2019-08-06 - SHARD 3 Outage

Status - Down

Overview

As part of the recent rolling restart a defect was introduced that has caused SHARD 3 to be corrupted.

This impacts SHARD 3 Node Operators only.

Target Resolution - 10:20pm Aug 6, 2019

Impact

SHARD 3 is not creating blocks and hence Foundational Nodes on Shard 3 are unable to earn rewards.

Root Cause

A wrong version of node binary was deployed onto Harmony-operated nodes (someone had uploaded their local development version to the official bucket we use for internal node deployments), and an insufficient check in the block syncing code path admitted those invalid blocks.
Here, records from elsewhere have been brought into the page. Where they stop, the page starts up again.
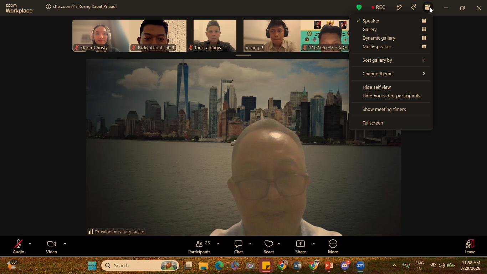Open the More options icon

coord(333,244)
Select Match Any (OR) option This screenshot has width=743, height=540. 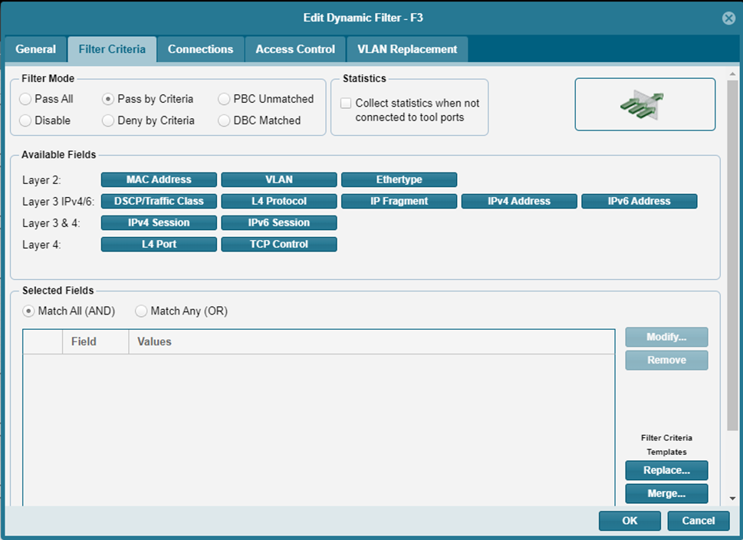pyautogui.click(x=142, y=311)
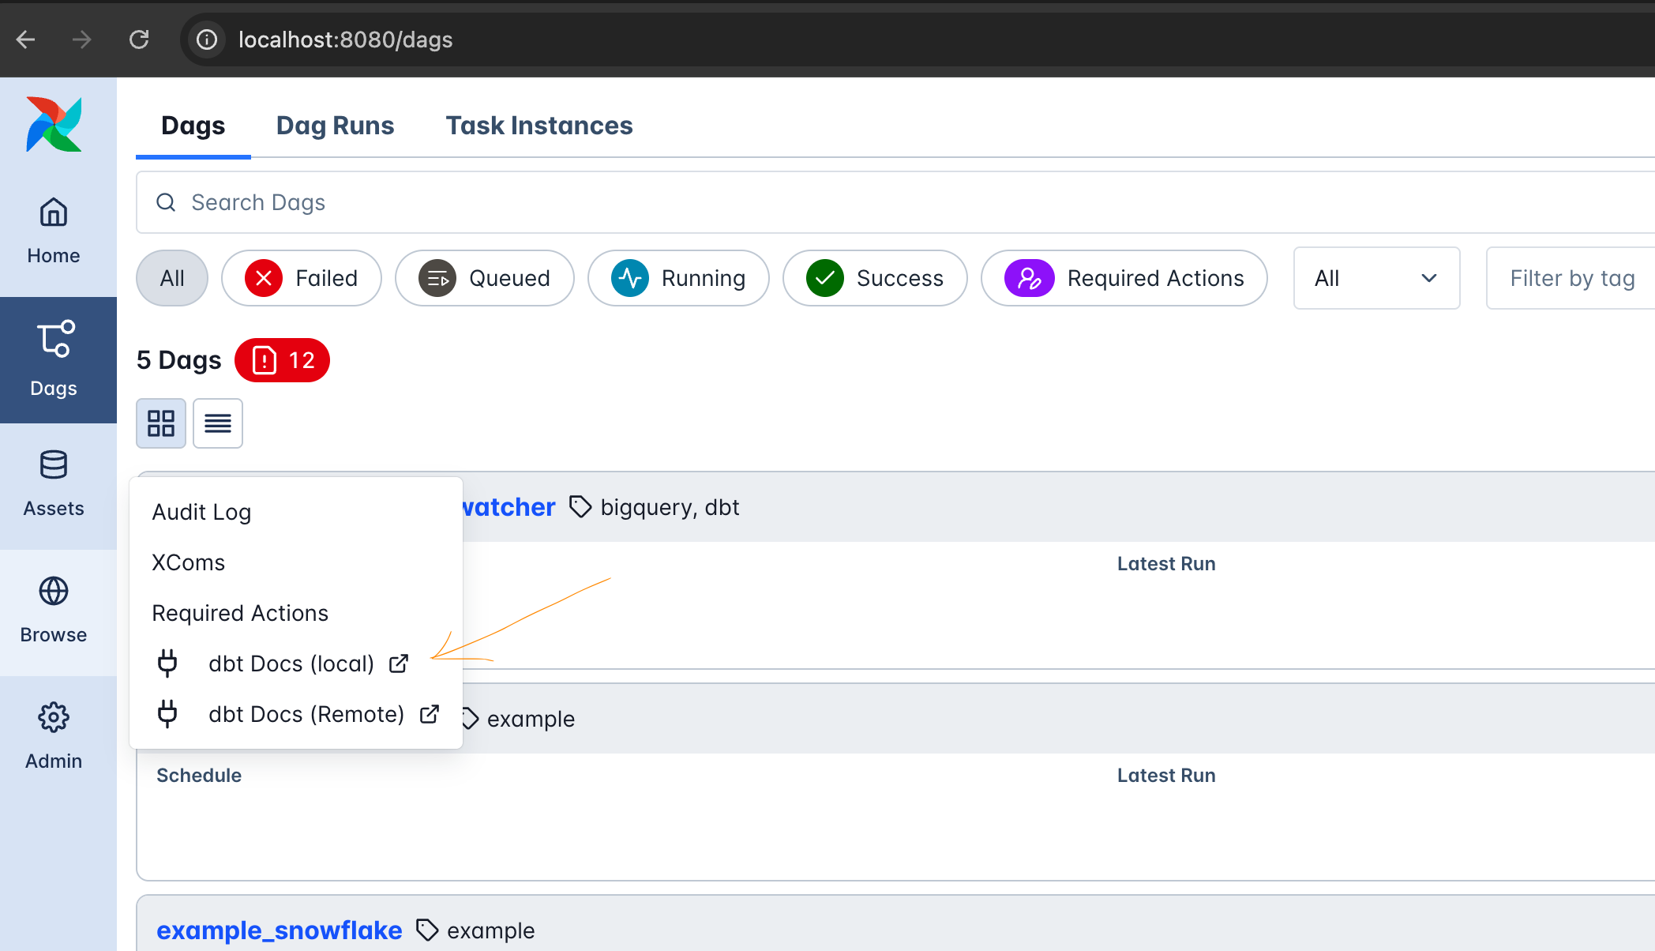Filter Dags by Failed status

(x=301, y=278)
We owe you a postmortem on this one over the next few days.

Action Required - SHARD3 Node Operators Only

When notified by the Harmony Team Please complete the following steps

Stop your existing Node

  • Log in to your AWS instance

  • Stop your node

  • Update the harmony software

  • Start your node

Following is a sample set of commands please change all <<items>> to your instance parameters

ssh -i oregon-key-benchmark.pem ec2-user@<<AWS-INSTANCE>> // Attach to your AWS Instance
tmux attach // Attach to the running tmux session
<CTRL><C> // Kill the running node.sh
sudo pkill harmony // Kill the running harmony process
sudo ./node.sh // Restart the instance

Remediation Log (all times are in Pacific Daylight Time)

Additional information will be provided by the end of the day of Aug 9th.